Seule différence notable entre générations : les moins de 30 ans sont davantage désireux de progresser rapidement dans leur carrière. 89% d’entre eux souhaitent être mieux rémunéré, 80% aspirent à davantage d’autonomie au travail, 69% souhaitent avoir plus de responsabilités et 50% briguent un poste de manager. Ce qui explique que les jeunes candidats sont particulièrement attentifs, au moment de postuler, au fait que l’entreprise visée réponde à leur désir de montée en compétences et leur offre de belles perspectives d’évolution professionnelle.
Les 6 profils des jeunes travailleurs
En conclusion, l’Apec et Terra Nova observent que les différences de rapport au travail se fondent davantage sur l’origine sociale et la nature de l’emploi occupé que sur l’âge des actifs. Ils distinguent ainsi six profils types de jeunes actifs :
- Les ambitieux (qui regroupent 39% des moins de 30 ans) sont des actifs bien lotis, provenant souvent d’un milieu social aisé, souvent diplômés du supérieur et bien insérés dans le monde du travail. Ils sont plus attachés que la moyenne à leur entreprise et sont très investis dans leur travail. Ils affichent leur volonté de travailler dans des entreprises prestigieuses et d’y évoluer rapidement.
- Les satisfaits (qui représentent 14% des moins de 30 ans) sont très diplômés et facilement insérés dans le monde du travail. Ils estiment que le métier qu’ils exercent correspond à ce qu’ils souhaitaient faire. Comme les ambitieux, ils sont en phase avec leur entreprise mais y sont moins investis et expriment peu de désirs de changement professionnel.
- Les attentistes (11% des moins de 30 ans) regroupent des jeunes issus de tous les milieux sociaux et de tous niveaux d’étude, qui ont le sentiment que leur travail ne correspond pas à leur niveau d’études et à leurs souhaits.

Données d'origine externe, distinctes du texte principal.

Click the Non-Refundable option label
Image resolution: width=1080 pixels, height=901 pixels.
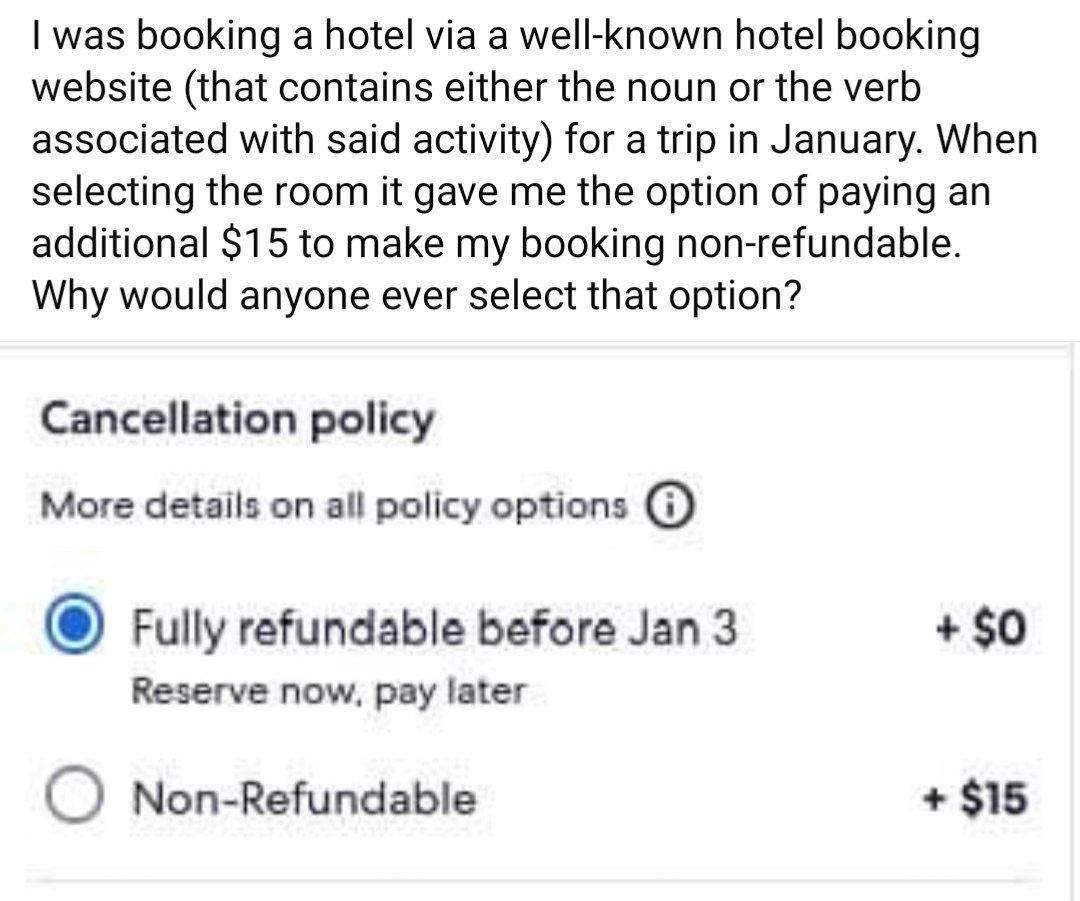click(x=306, y=798)
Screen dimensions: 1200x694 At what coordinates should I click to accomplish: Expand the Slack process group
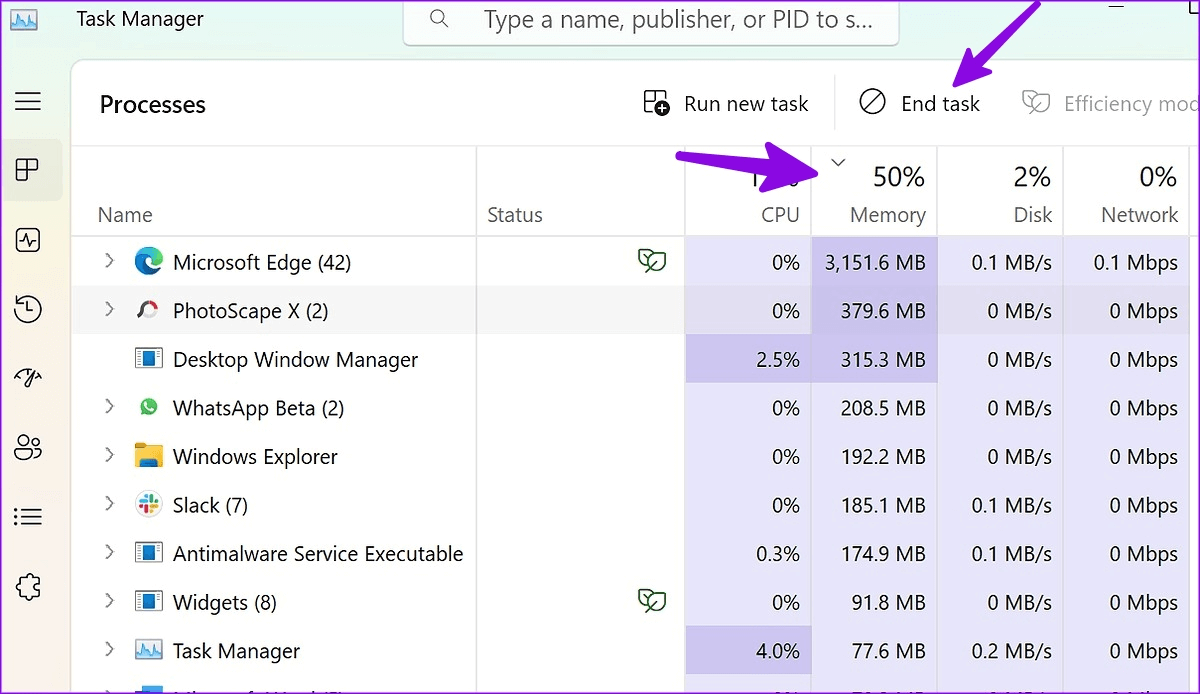(x=110, y=504)
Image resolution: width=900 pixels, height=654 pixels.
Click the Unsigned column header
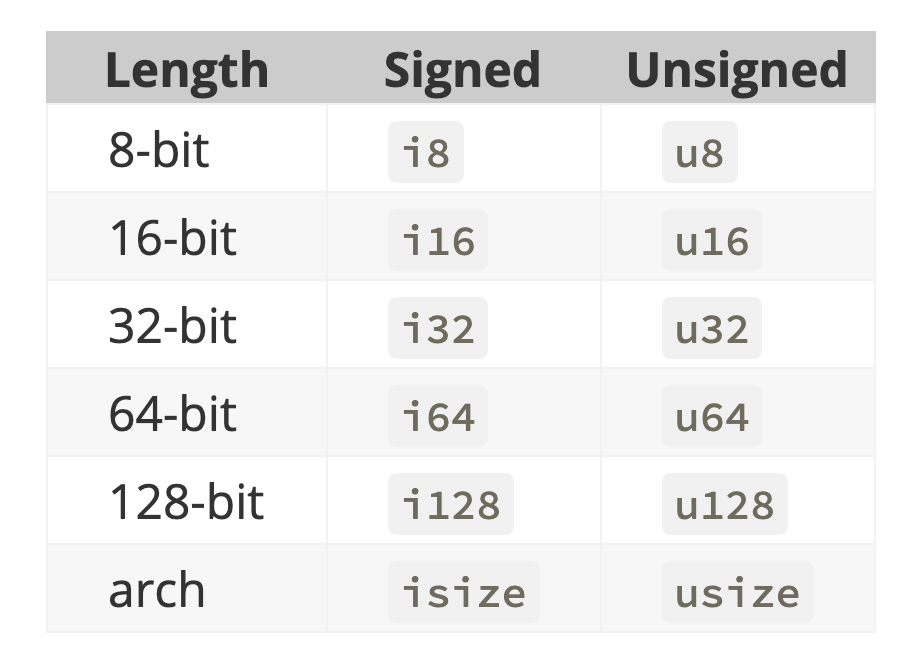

Ils expriment de nombreuses frustrations vis-à-vis de leur travail et aimeraient sortir de leur routine professionnelle et gagner en responsabilités, en rémunération et en autonomie.
- Les distanciés (6% des moins de 30 ans) se complaisent dans un train-train qu’ils jugent confortable et ne souhaitent pas de changements fondamentaux. Ils sont majoritairement issus de familles au capital économique modéré, titulaire d’un niveau bac ou bac+2.
- Les combatifs (20% des moins de 30 ans) ont souvent vu leurs parents travailler beaucoup sans être rémunérés à la hauteur de leurs efforts. Surreprésentés parmi les ouvriers, ils sont en moyenne moins diplômés que les autres jeunes actifs et s’estiment mal préparés au monde du travail. 42% d’entre eux exercent un métier qu’ils n’ont pas choisi. Cette catégorie est particulièrement exposée aux risques physiques au travail. Ils aimeraient que leur travail paie plus et sont prêts à changer d’entreprise, voire de métier ou de statut pour gagner plus d’argent.
- Les découragés (10% des moins de 30 ans) rassemblent ceux qui ne voient pas le travail comme un vecteur d’épanouissement. On les retrouve souvent au sein des milieux populaires et principalement dans les zones rurales. Ils ont un niveau bac ou inférieur et s’estiment peu préparés à la vie professionnelle. Plus exposés que la moyenne au stress et à l’épuisement professionnel, ils sont insatisfaits de leur situation actuelle et affichent une certaine résignation. Ils cherchent à trouver des sources d’épanouissement en dehors du travail.